By Bradley Olson and Ian Talley 

The Trump administration extended a license to let Chevron Corp. remain in Venezuela until late October, siding with officials who argued that the company's absence would put U.S. energy companies at a disadvantage and not significantly advance Washington's goal of ousting Venezuela's president.

The license allowing Chevron and several oil-field services companies to continue operating in the country was set to expire on Saturday, sparking considerable debate within the U.S. administration over whether to extend it, people familiar with the matter said.

Some U.S. officials see a Chevron departure as an essential step in the American-led effort to use economic pressure and isolation to force out Venezuelan President Nicolás Maduro. Others worry that Chevron's departure could lead to a greater role for Chinese and Russian operators in the country, and make it harder for American firms to regain a foothold in the future.

U.S. officials ultimately decided to let Chevron remain in Venezuela, where it has operated for nearly a century, until Oct. 25. Chevron's mandate, which had already been extended six months earlier this year, could later be further extended.

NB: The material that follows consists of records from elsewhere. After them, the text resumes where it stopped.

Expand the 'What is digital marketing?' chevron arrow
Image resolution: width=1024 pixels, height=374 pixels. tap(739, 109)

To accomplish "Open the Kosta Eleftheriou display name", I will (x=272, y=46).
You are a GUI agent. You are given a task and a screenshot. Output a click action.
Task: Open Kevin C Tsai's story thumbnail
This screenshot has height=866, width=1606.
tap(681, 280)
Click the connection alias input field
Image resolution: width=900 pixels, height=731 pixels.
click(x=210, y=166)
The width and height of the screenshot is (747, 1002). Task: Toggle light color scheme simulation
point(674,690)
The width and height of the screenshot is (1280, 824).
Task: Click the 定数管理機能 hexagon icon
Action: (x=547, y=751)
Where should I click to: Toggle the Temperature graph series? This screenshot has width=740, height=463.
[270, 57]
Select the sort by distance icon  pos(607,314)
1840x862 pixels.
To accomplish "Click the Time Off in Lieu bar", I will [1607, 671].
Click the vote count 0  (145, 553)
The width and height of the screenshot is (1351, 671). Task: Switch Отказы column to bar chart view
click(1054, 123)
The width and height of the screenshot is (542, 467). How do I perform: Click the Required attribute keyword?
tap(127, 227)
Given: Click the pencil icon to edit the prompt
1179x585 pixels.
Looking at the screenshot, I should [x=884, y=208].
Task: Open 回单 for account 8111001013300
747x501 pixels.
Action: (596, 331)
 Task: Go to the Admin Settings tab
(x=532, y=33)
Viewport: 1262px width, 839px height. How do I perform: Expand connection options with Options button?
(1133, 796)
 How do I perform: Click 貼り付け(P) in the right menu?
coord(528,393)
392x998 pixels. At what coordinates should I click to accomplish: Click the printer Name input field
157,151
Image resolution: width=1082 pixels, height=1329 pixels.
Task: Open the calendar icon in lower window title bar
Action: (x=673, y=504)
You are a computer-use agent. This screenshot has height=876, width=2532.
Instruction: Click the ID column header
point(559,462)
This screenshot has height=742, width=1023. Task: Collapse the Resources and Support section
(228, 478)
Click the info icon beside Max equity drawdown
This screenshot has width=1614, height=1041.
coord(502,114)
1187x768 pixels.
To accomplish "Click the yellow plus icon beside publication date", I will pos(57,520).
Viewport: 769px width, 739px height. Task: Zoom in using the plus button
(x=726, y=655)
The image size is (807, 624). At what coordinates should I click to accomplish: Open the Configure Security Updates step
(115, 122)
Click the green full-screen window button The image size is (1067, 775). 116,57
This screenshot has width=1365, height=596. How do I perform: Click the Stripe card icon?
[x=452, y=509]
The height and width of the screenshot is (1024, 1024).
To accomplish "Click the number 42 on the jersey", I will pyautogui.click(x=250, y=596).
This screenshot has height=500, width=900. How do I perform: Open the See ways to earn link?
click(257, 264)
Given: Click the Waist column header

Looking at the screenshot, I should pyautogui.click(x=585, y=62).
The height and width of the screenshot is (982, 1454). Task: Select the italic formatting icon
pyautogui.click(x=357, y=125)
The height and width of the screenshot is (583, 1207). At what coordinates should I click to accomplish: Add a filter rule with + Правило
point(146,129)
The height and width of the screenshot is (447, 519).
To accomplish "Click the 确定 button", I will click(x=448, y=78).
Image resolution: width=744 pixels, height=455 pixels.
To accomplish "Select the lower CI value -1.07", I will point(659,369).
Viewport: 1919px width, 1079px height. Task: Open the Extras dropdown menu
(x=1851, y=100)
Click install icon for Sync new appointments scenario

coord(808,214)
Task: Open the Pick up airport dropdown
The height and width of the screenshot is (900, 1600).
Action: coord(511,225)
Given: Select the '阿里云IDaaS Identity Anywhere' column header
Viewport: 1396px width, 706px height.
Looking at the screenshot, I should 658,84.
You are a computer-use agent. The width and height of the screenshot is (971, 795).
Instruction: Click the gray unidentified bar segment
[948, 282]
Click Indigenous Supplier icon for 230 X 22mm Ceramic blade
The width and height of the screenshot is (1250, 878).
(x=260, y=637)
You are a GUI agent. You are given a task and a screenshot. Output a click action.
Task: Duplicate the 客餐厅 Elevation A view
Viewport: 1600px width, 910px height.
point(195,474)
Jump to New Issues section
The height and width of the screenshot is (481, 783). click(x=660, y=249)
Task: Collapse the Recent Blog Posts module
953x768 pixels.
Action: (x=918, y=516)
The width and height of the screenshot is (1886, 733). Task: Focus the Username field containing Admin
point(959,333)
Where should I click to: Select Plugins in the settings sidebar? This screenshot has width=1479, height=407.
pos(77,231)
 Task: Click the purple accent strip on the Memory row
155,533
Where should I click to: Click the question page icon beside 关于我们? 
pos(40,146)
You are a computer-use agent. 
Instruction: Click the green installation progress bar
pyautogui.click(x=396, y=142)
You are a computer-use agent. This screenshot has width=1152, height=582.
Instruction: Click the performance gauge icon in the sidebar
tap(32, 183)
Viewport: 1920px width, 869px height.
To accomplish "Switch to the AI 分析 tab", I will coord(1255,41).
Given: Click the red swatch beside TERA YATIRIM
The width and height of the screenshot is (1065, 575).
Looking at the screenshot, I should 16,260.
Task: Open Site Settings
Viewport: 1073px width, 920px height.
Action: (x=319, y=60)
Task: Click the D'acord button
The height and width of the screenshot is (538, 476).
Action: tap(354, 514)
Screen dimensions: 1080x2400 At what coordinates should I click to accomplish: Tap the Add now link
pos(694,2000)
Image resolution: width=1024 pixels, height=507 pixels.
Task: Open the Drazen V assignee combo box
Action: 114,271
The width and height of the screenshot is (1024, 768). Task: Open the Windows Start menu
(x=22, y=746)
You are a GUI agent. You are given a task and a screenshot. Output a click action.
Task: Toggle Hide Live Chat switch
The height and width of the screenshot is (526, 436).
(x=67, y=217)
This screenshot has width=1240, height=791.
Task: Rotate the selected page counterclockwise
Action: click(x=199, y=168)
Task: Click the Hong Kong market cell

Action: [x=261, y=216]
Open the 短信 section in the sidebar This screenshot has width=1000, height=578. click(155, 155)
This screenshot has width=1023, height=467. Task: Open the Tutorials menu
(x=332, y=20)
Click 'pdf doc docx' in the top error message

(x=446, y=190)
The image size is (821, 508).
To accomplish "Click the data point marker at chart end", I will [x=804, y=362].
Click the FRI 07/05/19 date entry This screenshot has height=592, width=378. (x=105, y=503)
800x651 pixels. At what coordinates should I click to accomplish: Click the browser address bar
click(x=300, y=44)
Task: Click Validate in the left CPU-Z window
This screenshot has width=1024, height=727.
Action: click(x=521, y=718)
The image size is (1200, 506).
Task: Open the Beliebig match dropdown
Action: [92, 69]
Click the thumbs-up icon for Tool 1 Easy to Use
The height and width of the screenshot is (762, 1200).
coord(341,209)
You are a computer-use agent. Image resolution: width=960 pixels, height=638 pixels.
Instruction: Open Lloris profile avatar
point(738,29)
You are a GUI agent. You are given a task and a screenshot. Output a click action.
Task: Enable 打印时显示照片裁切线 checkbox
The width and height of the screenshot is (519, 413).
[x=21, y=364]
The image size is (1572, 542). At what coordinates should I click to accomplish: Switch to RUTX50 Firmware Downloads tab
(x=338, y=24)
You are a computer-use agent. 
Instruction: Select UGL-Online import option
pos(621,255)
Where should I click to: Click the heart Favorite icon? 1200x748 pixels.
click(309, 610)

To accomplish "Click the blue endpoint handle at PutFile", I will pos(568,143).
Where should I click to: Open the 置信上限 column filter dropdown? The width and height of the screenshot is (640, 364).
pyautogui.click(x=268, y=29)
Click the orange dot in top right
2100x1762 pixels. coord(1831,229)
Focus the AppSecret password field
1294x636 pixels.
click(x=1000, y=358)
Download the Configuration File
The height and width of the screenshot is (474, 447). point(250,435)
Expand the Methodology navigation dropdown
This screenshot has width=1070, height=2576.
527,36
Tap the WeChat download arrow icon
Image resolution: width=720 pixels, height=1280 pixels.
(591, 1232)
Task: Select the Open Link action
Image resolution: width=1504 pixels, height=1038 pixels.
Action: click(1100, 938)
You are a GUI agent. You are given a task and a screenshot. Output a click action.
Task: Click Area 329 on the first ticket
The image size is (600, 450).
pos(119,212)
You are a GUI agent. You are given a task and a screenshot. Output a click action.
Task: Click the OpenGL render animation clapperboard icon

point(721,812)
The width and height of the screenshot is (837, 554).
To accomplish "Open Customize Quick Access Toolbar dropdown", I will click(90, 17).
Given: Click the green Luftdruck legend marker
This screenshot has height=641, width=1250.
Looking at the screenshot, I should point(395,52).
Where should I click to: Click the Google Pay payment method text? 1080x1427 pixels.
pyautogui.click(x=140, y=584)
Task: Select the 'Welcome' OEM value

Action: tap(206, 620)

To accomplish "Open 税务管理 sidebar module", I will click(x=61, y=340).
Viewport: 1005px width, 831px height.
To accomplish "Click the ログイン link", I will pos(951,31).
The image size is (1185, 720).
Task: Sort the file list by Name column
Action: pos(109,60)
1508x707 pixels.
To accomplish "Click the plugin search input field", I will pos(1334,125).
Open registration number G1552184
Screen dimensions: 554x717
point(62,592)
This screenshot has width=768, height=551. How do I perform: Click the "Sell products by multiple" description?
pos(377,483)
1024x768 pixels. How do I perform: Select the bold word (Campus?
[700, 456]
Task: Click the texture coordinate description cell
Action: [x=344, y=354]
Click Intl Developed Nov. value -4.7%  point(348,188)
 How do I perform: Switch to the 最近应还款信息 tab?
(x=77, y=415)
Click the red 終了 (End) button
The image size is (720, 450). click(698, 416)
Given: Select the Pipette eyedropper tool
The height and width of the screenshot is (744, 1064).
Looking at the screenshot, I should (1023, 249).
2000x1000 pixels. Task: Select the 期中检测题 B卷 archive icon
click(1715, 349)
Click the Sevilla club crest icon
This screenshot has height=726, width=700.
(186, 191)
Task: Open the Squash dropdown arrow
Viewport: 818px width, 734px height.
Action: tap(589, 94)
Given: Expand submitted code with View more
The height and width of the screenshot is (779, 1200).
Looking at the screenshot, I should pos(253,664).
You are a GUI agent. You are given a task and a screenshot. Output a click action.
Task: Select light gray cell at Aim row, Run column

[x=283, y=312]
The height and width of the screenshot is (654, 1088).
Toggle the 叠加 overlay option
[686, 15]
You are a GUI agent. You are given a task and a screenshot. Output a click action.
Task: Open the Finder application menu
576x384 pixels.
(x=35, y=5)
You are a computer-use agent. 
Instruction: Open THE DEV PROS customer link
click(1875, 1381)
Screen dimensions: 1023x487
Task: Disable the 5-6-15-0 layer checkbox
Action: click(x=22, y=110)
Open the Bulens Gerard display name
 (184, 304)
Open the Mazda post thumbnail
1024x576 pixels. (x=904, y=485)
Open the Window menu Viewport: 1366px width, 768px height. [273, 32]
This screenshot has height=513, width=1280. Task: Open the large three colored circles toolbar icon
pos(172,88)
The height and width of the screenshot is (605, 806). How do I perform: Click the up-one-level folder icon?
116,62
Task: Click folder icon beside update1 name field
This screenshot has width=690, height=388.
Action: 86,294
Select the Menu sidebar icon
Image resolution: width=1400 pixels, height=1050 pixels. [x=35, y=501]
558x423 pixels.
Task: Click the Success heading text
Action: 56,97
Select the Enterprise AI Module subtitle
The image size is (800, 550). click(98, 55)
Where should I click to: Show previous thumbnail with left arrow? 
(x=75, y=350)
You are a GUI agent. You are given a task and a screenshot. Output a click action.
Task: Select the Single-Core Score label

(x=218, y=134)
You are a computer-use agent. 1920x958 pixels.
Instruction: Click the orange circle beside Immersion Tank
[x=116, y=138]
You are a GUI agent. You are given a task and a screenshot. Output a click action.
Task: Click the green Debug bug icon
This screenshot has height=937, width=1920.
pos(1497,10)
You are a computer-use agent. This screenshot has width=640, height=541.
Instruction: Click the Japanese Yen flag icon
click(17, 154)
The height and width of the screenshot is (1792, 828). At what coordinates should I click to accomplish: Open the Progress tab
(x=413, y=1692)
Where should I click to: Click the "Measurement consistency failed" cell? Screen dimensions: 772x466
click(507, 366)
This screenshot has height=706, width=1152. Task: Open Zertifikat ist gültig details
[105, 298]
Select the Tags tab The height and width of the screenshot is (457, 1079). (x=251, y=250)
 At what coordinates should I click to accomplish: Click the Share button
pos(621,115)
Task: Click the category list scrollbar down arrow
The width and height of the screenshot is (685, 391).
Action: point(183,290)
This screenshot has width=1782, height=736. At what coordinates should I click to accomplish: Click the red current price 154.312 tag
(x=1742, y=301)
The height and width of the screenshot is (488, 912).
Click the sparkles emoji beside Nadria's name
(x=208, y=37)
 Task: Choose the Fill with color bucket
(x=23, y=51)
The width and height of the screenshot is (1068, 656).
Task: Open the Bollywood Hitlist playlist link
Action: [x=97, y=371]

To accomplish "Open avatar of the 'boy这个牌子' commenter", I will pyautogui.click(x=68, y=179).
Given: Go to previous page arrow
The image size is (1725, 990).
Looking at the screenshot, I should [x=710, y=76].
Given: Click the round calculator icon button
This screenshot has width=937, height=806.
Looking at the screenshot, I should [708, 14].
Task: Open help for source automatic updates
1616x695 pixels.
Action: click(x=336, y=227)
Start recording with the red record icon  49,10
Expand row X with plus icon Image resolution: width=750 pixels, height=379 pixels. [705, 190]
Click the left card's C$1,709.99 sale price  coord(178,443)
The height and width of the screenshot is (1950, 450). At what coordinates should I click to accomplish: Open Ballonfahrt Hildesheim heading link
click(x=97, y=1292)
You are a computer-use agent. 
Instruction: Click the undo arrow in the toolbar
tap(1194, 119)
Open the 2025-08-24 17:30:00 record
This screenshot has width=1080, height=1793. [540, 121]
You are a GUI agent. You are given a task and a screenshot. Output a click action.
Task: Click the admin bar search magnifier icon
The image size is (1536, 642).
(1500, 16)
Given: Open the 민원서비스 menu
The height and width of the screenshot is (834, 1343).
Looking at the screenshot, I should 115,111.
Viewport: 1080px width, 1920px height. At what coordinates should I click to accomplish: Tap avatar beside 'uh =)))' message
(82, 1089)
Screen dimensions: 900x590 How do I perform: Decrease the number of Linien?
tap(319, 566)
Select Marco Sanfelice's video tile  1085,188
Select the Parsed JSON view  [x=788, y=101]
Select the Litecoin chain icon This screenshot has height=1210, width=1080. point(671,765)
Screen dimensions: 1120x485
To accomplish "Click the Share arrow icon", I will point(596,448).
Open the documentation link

Chevron pushed for license renewal, with spokesman Ray Fohr saying earlier this week that the company was hopeful it would be. "We are a constructive presence in the country," he said in a statement." Chevron on Friday said its Venezuela operations "continue in compliance with all applicable laws and regulations."

Chevron operates a number of projects jointly with Venezuela's state oil company, Petróleos de Venezuela SA, or Pemex, that have managed to maintain production levels even as output has fallen in other areas. For years, the joint operations with Chevron and other companies have been a critical cash lifeline for the country.

Chevron's share of production from Venezuela was 44,000 barrels of oil and gas a day last year, less than 2% of its global output total.

U.S. sanctions have had a punishing effect on Venezuela's oil industry, with production falling by almost half since January to an estimated 690,000 barrels a day, according to the U.S. Energy Information Administration.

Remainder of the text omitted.